Task details: Retype the records in full, keeping each character as it is.

Source records:
··········
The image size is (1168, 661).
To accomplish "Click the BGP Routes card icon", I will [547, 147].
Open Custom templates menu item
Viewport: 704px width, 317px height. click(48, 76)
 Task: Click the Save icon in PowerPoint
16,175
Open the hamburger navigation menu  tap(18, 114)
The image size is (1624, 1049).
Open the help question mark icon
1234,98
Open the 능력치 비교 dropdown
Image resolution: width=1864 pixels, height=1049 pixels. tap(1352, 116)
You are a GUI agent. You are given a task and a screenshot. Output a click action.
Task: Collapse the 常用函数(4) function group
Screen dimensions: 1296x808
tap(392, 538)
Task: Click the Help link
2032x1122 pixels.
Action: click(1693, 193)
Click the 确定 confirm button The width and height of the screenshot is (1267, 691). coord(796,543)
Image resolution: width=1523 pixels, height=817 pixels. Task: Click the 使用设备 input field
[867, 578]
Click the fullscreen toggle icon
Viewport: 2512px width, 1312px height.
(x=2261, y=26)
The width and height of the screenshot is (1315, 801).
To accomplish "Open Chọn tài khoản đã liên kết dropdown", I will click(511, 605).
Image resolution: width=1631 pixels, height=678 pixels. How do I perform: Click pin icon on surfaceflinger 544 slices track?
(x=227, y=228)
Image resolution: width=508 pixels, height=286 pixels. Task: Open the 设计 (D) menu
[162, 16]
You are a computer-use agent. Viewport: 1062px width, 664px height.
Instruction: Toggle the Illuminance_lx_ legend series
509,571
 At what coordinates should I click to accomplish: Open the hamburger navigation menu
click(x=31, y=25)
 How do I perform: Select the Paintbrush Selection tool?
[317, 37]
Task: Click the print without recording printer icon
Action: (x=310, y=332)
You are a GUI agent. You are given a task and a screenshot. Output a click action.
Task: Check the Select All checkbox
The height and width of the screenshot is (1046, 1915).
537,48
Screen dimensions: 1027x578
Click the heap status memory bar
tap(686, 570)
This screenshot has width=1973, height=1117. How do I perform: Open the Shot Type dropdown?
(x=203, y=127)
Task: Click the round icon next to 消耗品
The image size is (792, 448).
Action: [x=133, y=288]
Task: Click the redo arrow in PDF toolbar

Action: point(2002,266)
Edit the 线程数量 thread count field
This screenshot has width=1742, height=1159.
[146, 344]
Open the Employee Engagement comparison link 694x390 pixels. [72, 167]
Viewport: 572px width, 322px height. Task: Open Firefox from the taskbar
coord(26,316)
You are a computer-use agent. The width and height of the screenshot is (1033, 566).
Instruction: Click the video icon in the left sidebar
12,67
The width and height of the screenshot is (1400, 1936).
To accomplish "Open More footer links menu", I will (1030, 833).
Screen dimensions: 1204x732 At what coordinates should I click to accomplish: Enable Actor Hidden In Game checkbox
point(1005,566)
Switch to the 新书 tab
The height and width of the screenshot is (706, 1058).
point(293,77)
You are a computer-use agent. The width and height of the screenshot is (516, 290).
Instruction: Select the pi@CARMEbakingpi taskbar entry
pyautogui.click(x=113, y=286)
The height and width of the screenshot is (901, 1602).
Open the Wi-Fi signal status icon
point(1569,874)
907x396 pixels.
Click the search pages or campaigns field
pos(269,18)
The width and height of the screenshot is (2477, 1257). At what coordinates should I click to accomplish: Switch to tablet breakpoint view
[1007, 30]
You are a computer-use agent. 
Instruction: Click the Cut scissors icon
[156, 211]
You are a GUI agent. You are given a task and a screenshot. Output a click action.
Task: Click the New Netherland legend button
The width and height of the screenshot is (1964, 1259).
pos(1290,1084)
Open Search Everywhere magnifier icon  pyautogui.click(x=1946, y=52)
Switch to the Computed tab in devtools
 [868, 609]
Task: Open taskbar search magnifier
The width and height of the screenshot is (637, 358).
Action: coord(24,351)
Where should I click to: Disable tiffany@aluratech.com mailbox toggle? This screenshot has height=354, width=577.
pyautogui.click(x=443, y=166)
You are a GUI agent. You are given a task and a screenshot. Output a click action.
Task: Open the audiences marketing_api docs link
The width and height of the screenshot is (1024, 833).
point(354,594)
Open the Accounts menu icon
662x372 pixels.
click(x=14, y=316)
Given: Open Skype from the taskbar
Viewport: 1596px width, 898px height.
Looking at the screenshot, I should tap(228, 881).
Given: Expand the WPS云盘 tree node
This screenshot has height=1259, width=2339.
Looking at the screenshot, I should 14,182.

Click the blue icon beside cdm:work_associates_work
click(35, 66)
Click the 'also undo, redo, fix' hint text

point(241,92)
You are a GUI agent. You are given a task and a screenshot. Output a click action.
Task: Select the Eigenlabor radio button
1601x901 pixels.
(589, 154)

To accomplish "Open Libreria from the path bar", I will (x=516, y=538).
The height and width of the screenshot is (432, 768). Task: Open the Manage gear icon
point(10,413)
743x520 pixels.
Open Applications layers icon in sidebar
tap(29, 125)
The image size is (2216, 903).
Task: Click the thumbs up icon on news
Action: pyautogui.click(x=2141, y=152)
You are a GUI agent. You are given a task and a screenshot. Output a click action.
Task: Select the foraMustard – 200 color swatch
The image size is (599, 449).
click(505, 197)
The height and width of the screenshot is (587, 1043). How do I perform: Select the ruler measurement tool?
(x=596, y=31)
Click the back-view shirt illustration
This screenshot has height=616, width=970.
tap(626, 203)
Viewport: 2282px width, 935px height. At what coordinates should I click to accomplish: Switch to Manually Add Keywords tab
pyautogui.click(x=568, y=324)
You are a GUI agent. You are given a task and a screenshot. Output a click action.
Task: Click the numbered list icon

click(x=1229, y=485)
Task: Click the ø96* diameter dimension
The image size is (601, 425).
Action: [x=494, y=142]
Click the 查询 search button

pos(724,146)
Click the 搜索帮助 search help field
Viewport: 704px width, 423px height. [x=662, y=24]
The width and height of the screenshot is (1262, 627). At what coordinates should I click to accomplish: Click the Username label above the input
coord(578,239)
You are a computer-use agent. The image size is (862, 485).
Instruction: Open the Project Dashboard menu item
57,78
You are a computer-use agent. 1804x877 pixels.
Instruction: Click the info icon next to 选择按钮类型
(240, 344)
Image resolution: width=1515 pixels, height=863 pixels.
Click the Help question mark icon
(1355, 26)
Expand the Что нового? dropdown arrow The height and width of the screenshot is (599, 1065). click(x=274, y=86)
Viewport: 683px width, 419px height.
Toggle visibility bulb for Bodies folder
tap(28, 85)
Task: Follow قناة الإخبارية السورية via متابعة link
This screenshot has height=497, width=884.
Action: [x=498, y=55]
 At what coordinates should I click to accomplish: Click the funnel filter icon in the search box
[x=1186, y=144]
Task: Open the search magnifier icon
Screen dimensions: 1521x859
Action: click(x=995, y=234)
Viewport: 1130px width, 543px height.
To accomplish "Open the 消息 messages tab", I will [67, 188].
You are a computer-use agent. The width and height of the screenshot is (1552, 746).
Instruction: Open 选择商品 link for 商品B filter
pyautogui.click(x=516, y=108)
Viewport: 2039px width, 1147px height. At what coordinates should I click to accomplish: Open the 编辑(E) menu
··········
Your solution:
The image size is (1168, 661).
To accomplish "Click the BGP Routes card icon", I will [547, 147].
Open Custom templates menu item
Viewport: 704px width, 317px height. click(48, 76)
 Task: Click the Save icon in PowerPoint
16,175
Open the hamburger navigation menu  tap(18, 114)
The image size is (1624, 1049).
Open the help question mark icon
1234,98
Open the 능력치 비교 dropdown
Image resolution: width=1864 pixels, height=1049 pixels. tap(1352, 116)
You are a GUI agent. You are given a task and a screenshot. Output a click action.
Task: Collapse the 常用函数(4) function group
Screen dimensions: 1296x808
tap(392, 538)
Task: Click the Help link
2032x1122 pixels.
Action: click(1693, 193)
Click the 确定 confirm button The width and height of the screenshot is (1267, 691). coord(796,543)
Image resolution: width=1523 pixels, height=817 pixels. Task: Click the 使用设备 input field
[867, 578]
Click the fullscreen toggle icon
Viewport: 2512px width, 1312px height.
(x=2261, y=26)
The width and height of the screenshot is (1315, 801).
To accomplish "Open Chọn tài khoản đã liên kết dropdown", I will click(511, 605).
Image resolution: width=1631 pixels, height=678 pixels. How do I perform: Click pin icon on surfaceflinger 544 slices track?
(x=227, y=228)
Image resolution: width=508 pixels, height=286 pixels. Task: Open the 设计 (D) menu
[162, 16]
You are a computer-use agent. Viewport: 1062px width, 664px height.
Instruction: Toggle the Illuminance_lx_ legend series
509,571
 At what coordinates should I click to accomplish: Open the hamburger navigation menu
click(x=31, y=25)
 How do I perform: Select the Paintbrush Selection tool?
[317, 37]
Task: Click the print without recording printer icon
Action: (x=310, y=332)
You are a GUI agent. You are given a task and a screenshot. Output a click action.
Task: Check the Select All checkbox
The height and width of the screenshot is (1046, 1915).
537,48
Screen dimensions: 1027x578
Click the heap status memory bar
tap(686, 570)
This screenshot has width=1973, height=1117. How do I perform: Open the Shot Type dropdown?
(x=203, y=127)
Task: Click the round icon next to 消耗品
The image size is (792, 448).
Action: [x=133, y=288]
Task: Click the redo arrow in PDF toolbar

Action: point(2002,266)
Edit the 线程数量 thread count field
This screenshot has width=1742, height=1159.
[146, 344]
Open the Employee Engagement comparison link 694x390 pixels. [72, 167]
Viewport: 572px width, 322px height. Task: Open Firefox from the taskbar
coord(26,316)
You are a computer-use agent. The width and height of the screenshot is (1033, 566).
Instruction: Click the video icon in the left sidebar
12,67
The width and height of the screenshot is (1400, 1936).
To accomplish "Open More footer links menu", I will (1030, 833).
Screen dimensions: 1204x732 At what coordinates should I click to accomplish: Enable Actor Hidden In Game checkbox
point(1005,566)
Switch to the 新书 tab
The height and width of the screenshot is (706, 1058).
point(293,77)
You are a computer-use agent. The width and height of the screenshot is (516, 290).
Instruction: Select the pi@CARMEbakingpi taskbar entry
pyautogui.click(x=113, y=286)
The height and width of the screenshot is (901, 1602).
Open the Wi-Fi signal status icon
point(1569,874)
907x396 pixels.
Click the search pages or campaigns field
pos(269,18)
The width and height of the screenshot is (2477, 1257). At what coordinates should I click to accomplish: Switch to tablet breakpoint view
[1007, 30]
You are a computer-use agent. 
Instruction: Click the Cut scissors icon
[156, 211]
You are a GUI agent. You are given a task and a screenshot. Output a click action.
Task: Click the New Netherland legend button
The width and height of the screenshot is (1964, 1259).
pos(1290,1084)
Open Search Everywhere magnifier icon  pyautogui.click(x=1946, y=52)
Switch to the Computed tab in devtools
 [868, 609]
Task: Open taskbar search magnifier
The width and height of the screenshot is (637, 358).
Action: coord(24,351)
Where should I click to: Disable tiffany@aluratech.com mailbox toggle? This screenshot has height=354, width=577.
pyautogui.click(x=443, y=166)
You are a GUI agent. You are given a task and a screenshot. Output a click action.
Task: Open the audiences marketing_api docs link
The width and height of the screenshot is (1024, 833).
point(354,594)
Open the Accounts menu icon
662x372 pixels.
click(x=14, y=316)
Given: Open Skype from the taskbar
Viewport: 1596px width, 898px height.
Looking at the screenshot, I should tap(228, 881).
Given: Expand the WPS云盘 tree node
This screenshot has height=1259, width=2339.
Looking at the screenshot, I should 14,182.

Click the blue icon beside cdm:work_associates_work
click(35, 66)
Click the 'also undo, redo, fix' hint text

point(241,92)
You are a GUI agent. You are given a task and a screenshot. Output a click action.
Task: Select the Eigenlabor radio button
1601x901 pixels.
(589, 154)

To accomplish "Open Libreria from the path bar", I will (x=516, y=538).
The height and width of the screenshot is (432, 768). Task: Open the Manage gear icon
point(10,413)
743x520 pixels.
Open Applications layers icon in sidebar
tap(29, 125)
The image size is (2216, 903).
Task: Click the thumbs up icon on news
Action: pyautogui.click(x=2141, y=152)
You are a GUI agent. You are given a task and a screenshot. Output a click action.
Task: Select the foraMustard – 200 color swatch
The image size is (599, 449).
click(505, 197)
The height and width of the screenshot is (587, 1043). How do I perform: Select the ruler measurement tool?
(x=596, y=31)
Click the back-view shirt illustration
This screenshot has height=616, width=970.
tap(626, 203)
Viewport: 2282px width, 935px height. At what coordinates should I click to accomplish: Switch to Manually Add Keywords tab
pyautogui.click(x=568, y=324)
You are a GUI agent. You are given a task and a screenshot. Output a click action.
Task: Click the numbered list icon

click(x=1229, y=485)
Task: Click the ø96* diameter dimension
The image size is (601, 425).
Action: [x=494, y=142]
Click the 查询 search button

pos(724,146)
Click the 搜索帮助 search help field
Viewport: 704px width, 423px height. [x=662, y=24]
The width and height of the screenshot is (1262, 627). At what coordinates should I click to accomplish: Click the Username label above the input
coord(578,239)
You are a computer-use agent. The image size is (862, 485).
Instruction: Open the Project Dashboard menu item
57,78
You are a computer-use agent. 1804x877 pixels.
Instruction: Click the info icon next to 选择按钮类型
(240, 344)
Image resolution: width=1515 pixels, height=863 pixels.
Click the Help question mark icon
(1355, 26)
Expand the Что нового? dropdown arrow The height and width of the screenshot is (599, 1065). click(x=274, y=86)
Viewport: 683px width, 419px height.
Toggle visibility bulb for Bodies folder
tap(28, 85)
Task: Follow قناة الإخبارية السورية via متابعة link
This screenshot has height=497, width=884.
Action: [x=498, y=55]
 At what coordinates should I click to accomplish: Click the funnel filter icon in the search box
[x=1186, y=144]
Task: Open the search magnifier icon
Screen dimensions: 1521x859
Action: click(x=995, y=234)
Viewport: 1130px width, 543px height.
To accomplish "Open the 消息 messages tab", I will [67, 188].
You are a computer-use agent. The width and height of the screenshot is (1552, 746).
Instruction: Open 选择商品 link for 商品B filter
pyautogui.click(x=516, y=108)
Viewport: 2039px width, 1147px height. At what coordinates should I click to accomplish: Open the 编辑(E) menu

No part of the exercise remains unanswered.